-- Passage --
####

Well. That statement helped me decide whether or not I would want Fred Thompson for my president. I definitely won't vote for anyone who speaks out of both sides of his mouth.

1. It should be decided by the families. [Your daughter died. The Schindlers' daughter was publicly executed. You decided. The Schindlers were denied any right to be involved in the decision making part of their daughter's death.]

2. state and federal government "except for the court system" ought to stay out of end of life matters.

Thompson's statement brings to mind an article I just read about  a presentation in which Ronald Cranford, Lisa Ellis[no kin] and Ann Russell[ Hennepin County Medical Center] focused their presentation on the cases they had been involved in and how the criminal justice system and ethics committees interplayed. In their presentation they emphasized the fact that "despite the reality that the courts are a poor place to resolve most complex ethical dilemmas in a health care setting, the use of courts is inevitable and a uniquely American response to this kind of conflict." 

I have to wonder what else Fred Thompson has in common with those in the US Pro-Death Movement?

Let's see:

1) Those in the pro-death movement believe that anyone diagnosed as being in a permanent vegetative  state should be recognized under the law as being 'legally dead' for the purpose of harvesting their organs and body parts. [Where do you stand on this Fred?]

To me this is a scary thought. Especially, considering how little science knows about the human brain .

####

-- Raw data --
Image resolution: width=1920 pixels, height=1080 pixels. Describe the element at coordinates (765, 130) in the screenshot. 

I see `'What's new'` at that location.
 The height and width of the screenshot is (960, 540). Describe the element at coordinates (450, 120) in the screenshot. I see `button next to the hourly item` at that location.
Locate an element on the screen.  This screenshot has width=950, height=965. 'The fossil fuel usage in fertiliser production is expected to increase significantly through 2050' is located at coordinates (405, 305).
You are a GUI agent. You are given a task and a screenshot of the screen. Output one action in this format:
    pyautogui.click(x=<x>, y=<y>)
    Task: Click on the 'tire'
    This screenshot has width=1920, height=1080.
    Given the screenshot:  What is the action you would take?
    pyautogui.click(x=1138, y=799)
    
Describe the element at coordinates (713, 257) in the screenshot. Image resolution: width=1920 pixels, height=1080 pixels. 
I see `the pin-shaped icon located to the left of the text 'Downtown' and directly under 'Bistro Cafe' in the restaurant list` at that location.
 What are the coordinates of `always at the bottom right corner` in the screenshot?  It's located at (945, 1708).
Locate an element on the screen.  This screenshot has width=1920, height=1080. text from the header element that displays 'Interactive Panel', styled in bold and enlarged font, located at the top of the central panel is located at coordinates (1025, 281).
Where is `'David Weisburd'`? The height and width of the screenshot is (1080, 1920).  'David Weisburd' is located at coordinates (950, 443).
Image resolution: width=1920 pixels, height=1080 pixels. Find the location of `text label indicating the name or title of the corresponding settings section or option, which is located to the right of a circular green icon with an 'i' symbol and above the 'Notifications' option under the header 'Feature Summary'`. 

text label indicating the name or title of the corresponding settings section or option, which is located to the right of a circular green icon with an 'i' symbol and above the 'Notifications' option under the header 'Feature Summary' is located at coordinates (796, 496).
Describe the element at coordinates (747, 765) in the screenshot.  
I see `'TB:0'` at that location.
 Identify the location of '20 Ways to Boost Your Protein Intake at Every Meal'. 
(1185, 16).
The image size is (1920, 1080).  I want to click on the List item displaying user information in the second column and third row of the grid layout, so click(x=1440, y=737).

####

Continue the post about Fred Thompson's position on end-of-life decisions, starting after its final sentence.

-- Expected answer --
Those in the pro-death movement call themselves 'bio' ethicists. That term didn't exist until the 1970s.

About 1970, Van Rensselaer Potter coined the term bioethics to bring under one heading broad questions of human survival, environment, and biology. In 1971, Potter outlined a statement of principles that linked the ethics of the biological sciences with the ethics of environmental concern. Regrettably, the field that adopted his rubric bioethics immediately diverged from Potter's interests. Bioethics has become for the most part identified with medical ethics or health care ethics and in so doing has developed few ethical principles and analyses in relationship to environmental ethics. http://bst.sagepub.com/cgi/content/abstract/19/4/314

Interesting, that a term coined for those seeking answers to questions about  'human survival' in connection to the 'environment, and 'biology' has been perverted to define those dealing in 'the survival of the fittest'.

   I am 58 years old. I cannot remember a time before 1970 that any family was denied by law their right to make end of life decisions for a dying family member.

   Bio-ethics is not about preserving a family's rights in end of life matters. There was nothing about the Terri Schiavo case that even hinted that  those seeking her death even considered giving the 'bio' logical family any kind of say in the matter of starving and dehydrating their daughter to death. No, indeed! Because if they had allowed her family to have a say the outcome may not have been to their liking.

   We are at war. But this war is not fought with guns. This war is being fought with ideas. And like other wars of ideas the American people have had to fight in our country's short life span [231 years], the outcome depends on whether or not Americans are willing to sacrifice a weaker class of Americans to satisfy the deranged part of our society who are well educated in everything but human compassion.

I, personally, am waiting to see which presidential candidate has the guts to take a public stand against starving and dehydrating disabled Americans to death, before I jump on anyone's bandwagon.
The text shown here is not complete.